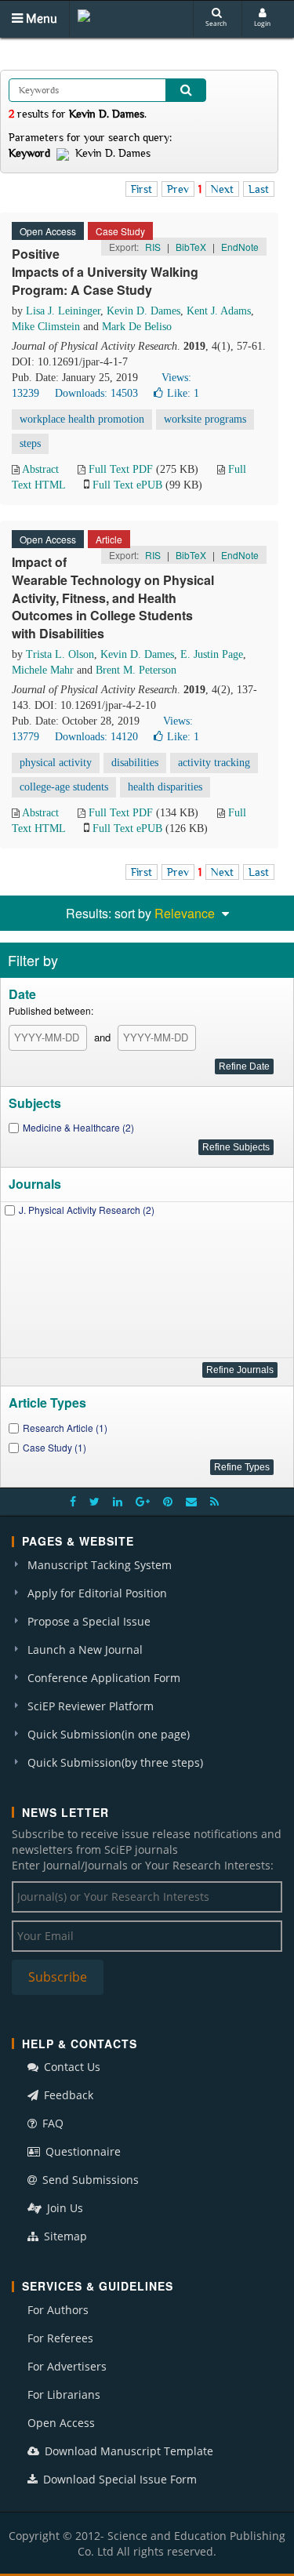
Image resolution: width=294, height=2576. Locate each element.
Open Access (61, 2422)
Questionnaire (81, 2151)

════════════════════

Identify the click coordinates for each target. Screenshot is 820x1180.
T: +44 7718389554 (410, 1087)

════════════════════

### WORK INSTRUCTIONS:
Every line above that holds the string "each" should be returned.

### OUTPUT FOR THIS TASK:
Image resolution: width=294, height=2576. Locate each element.
Identify the click coordinates for each target. Screenshot is 820x1180.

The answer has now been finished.